### DIRECTIVE 1:
From the passage on the origins of FedEx, duplicate the text starting with "Creativity in the" and going on through "using passenger airlines.".
### DIRECTIVE 2:
Name every organization mentioned by name in the passage about the origins of FedEx.

### EXTRACT TO READ:
BEGIN
Initially, Fred developed and proposed the hub-and-spoke system to the Federal Reserve System for overnight delivery of checks between their 36 locations around the country. At that time, clearing checks used to take anywhere from one to four days. This created a huge float, that is, checks written and presented for deposit but not yet cleared and credited in the recipients' accounts. The overnight express system would have eliminated the float. The word "Federal" in the company's original name came from the proposal to carry the Federal Reserve's checks and "Express" represented the speed with which the new company would carry them.
Creativity in the business world means exploring what ifs-taking time to seek the connection between seemingly unrelated variables, to see other possibilities, and to look at the bigger picture when making decisions. Fred Smith thought out his ideas while he wrote his now-famous Yale term paper. When he was raising venture capital in the early 1970s to start FedEx, a shipper could send a critical package using passenger airlines.
END
### SUPPLIED ENTRIES:
BEGIN
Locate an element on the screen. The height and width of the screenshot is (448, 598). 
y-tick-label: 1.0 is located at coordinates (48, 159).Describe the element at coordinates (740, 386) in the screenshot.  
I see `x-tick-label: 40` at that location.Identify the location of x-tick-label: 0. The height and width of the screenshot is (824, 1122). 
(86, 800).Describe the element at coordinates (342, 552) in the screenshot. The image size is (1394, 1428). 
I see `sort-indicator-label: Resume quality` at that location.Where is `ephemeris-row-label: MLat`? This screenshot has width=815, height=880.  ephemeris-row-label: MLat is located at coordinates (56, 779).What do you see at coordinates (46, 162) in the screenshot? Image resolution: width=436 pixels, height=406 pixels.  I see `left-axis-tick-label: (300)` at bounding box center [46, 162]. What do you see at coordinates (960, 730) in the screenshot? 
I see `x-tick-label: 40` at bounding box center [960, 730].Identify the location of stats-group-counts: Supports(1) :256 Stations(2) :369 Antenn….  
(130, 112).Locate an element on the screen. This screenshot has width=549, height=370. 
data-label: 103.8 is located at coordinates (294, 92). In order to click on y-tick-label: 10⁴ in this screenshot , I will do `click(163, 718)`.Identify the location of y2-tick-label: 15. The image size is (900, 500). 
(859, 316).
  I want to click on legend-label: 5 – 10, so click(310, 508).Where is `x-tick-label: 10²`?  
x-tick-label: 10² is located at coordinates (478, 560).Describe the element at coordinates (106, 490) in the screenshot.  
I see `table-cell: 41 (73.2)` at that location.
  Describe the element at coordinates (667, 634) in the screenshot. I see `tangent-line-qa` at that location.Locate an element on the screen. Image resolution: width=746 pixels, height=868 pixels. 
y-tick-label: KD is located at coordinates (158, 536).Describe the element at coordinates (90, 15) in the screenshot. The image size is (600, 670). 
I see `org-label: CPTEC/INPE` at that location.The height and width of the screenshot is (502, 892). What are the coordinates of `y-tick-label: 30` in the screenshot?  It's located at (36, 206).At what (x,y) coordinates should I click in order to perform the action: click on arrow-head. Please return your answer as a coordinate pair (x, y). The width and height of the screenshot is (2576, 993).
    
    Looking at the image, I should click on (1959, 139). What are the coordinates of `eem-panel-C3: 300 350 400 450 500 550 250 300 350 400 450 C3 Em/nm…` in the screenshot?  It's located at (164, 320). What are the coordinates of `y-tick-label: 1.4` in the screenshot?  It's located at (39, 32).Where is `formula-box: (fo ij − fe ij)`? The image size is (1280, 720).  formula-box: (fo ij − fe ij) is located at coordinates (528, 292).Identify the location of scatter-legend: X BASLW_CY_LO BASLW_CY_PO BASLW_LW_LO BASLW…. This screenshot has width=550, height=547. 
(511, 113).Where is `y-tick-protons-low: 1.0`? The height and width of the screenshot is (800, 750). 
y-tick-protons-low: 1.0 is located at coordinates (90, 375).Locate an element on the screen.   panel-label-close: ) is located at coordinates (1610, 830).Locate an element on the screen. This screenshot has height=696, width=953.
END
### WRITTEN SOLUTION 1:
Creativity in the business world means exploring what ifs-taking time to seek the connection between seemingly unrelated variables, to see other possibilities, and to look at the bigger picture when making decisions. Fred Smith thought out his ideas while he wrote his now-famous Yale term paper. When he was raising venture capital in the early 1970s to start FedEx, a shipper could send a critical package using passenger airlines.

### WRITTEN SOLUTION 2:
- Federal Reserve System (also called the Federal Reserve)
- Yale
- FedEx